According to your letter, *** plans to engage in business operations "similar to those described in the [Federal Reserve Board's June 27, 1986] Sovran Letter." That letter (signed by Michael Bradfield, General Counsel, Federal Reserve Board) responded to a request by Sovran Investment Corporation, a discount broker affiliated with Sovran Bank, N.A., for an opinion on whether or not it was permissible under section 225.25(b)(15) of the Federal Reserve Board's regulations for the discount broker to engage in certain activities involving the sale of shares in mutual funds (i.e., open end management investment companies) and unit investment trusts. The activities as described in the Sovran letter are substantially as follows.
The discount broker will execute purchase, sale and redemption orders for shares of load mutual funds, no load mutual funds, and unit investment trusts upon the order of, and for the account of, its customers. The broker will provide no investment advice or research services, will not exercise any investment discretion regarding the purchase, sale or redemption of shares, and will not purchase shares for its own account. The broker will enter into written agreements with the issuer, sponsor or principal underwriter of the mutual funds or unit investment trusts which generally provide that the broker will act as agent upon the order and for the account of the broker's customers. The issuer, sponsor or principal underwriter will execute transactions upon authorization from the broker and either confirm directly with the customer or with the broker who maintains customer accounts and who in turn will send a confirmation to the customer. The broker will have no authority to act as agent for the issuer, sponsor or principal underwriter nor any authority to make representations about the funds or unit investment trusts other than those contained in the then current prospectus.
The broker will receive an agent's commission as disclosed in the prospectus if the customer purchases shares of a unit investment trust or a load mutual fund. In the case of no load funds, the broker will enter into an additional set of agreements with the issuer, sponsor or principal underwriter under which the broker will provide certain administrative and customer services to the mutual fund and its shareholders such as handling installment purchases, maintaining records on each shareholder's account, posting dividends and reinvesting dividends in accordance with shareholder instructions, rendering periodic statements of account, entering changes of address and account registration, assisting shareholders in changing their instructions for the disposition of dividends, and transferring and receiving money by wire. The fund will compensate the broker for these services based on the average daily net asset value of all shares in the accounts for which the broker provides services. None of the agreements will in any way obligate the broker to sell or promote the mutual funds or unit investment trust shares nor will they restrict the broker from making other mutual funds or unit investment trusts available to its customers.

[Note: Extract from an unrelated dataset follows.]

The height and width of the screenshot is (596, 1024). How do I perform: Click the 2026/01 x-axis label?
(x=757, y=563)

The broker will not advertise or promote any specific mutual fund or unit investment trust but will promote the availability of its services. The broker's employees will inform customers that the broker does not recommend any particular investment and brochures promoting the broker's services will caution customers to read the prospectus carefully prior to investing. Likewise, the brochures will indicate that the shares are not obligations of the broker's affiliated bank and are not insured by the FDIC. The broker will furnish a prospectus only upon customer request and will not make unsolicited mailings or other distributions of prospectuses or sales literature and will refer non-routine inquiries about a mutual fund or unit investment trust to the issuer, sponsor or principal underwriter. The broker's employees will not receive any compensation based upon the purchase, sale or redemption of mutual fund or unit investment trust shares. The broker will not receive a cumulative quantity discount on mutual fund or unit investment trust shares except upon behalf of its customers.
Your letter to *** of the Federal Reserve Board requesting approval under section 225.25(b)(15) for *** program characterizes *** plan as substantially identical to the program dealt with by the Federal Reserve Board in connection with the Sovran request. In addition, your letter sets forth the following details pertaining to *** program.

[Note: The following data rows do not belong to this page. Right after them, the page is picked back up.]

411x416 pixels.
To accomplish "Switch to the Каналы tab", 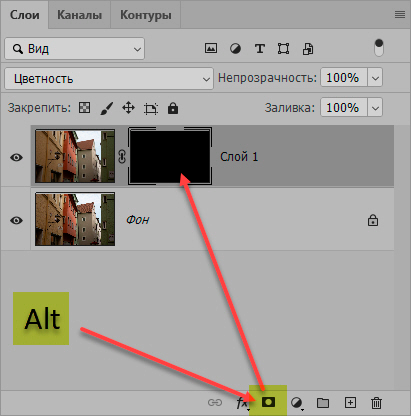I will (x=79, y=15).
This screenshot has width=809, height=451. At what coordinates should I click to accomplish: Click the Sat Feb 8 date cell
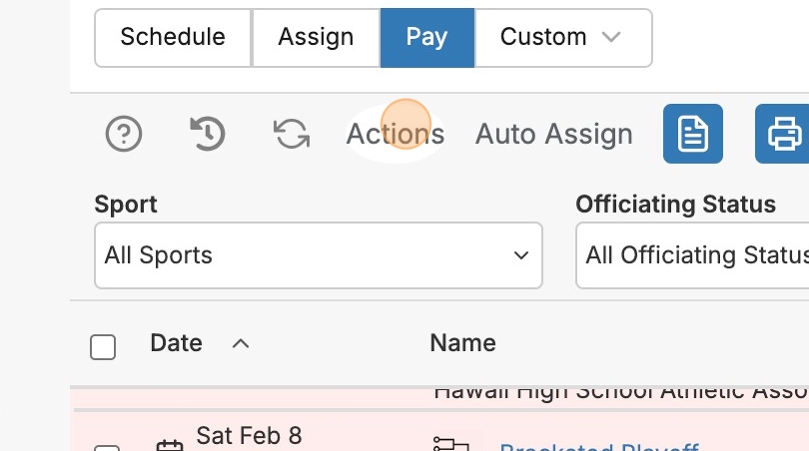pos(248,437)
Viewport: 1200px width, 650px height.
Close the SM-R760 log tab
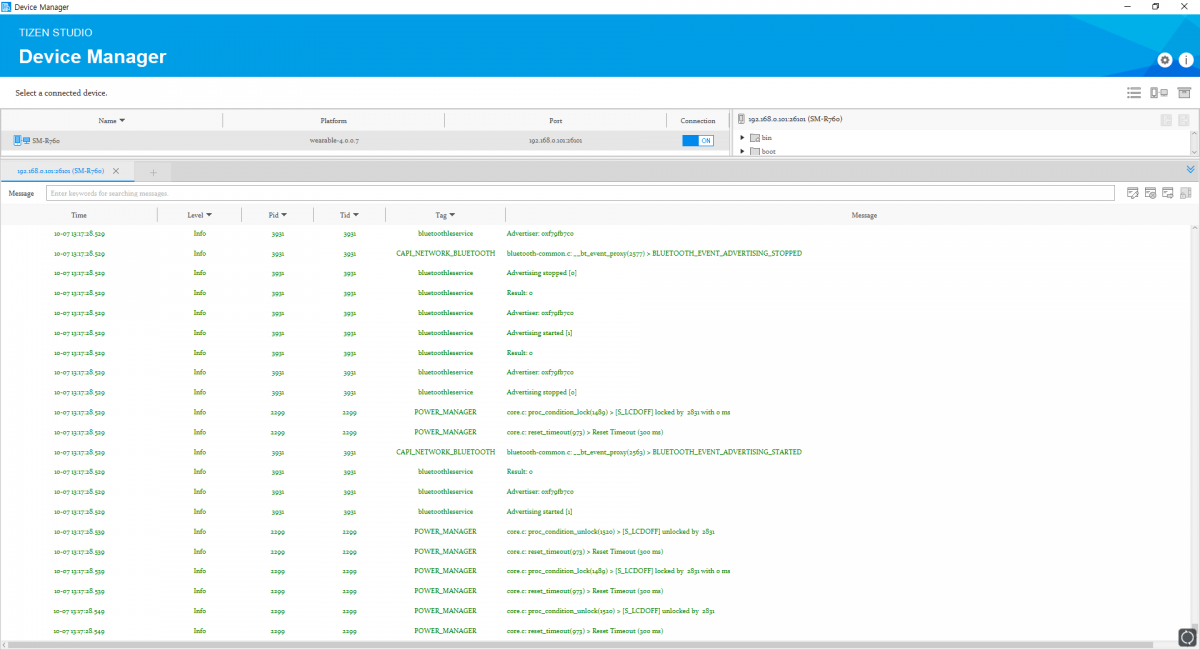[x=116, y=171]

*** plans to make mutual fund and unit investment trust shares available to its customers through its clearing broker. *** will be paid a commission by its customers in connection with purchases, sales and redemptions of no load funds. *** will enter into "agent" or "seller's" agreements with the issuer, sponsor or principal underwriter of load funds pursuant to which *** "will participate in the load the customer pays." All purchases will be solely for the account of, and upon the order of *** customers. *** will not acquire any ownership interest in the mutual fund or unit investment trust shares.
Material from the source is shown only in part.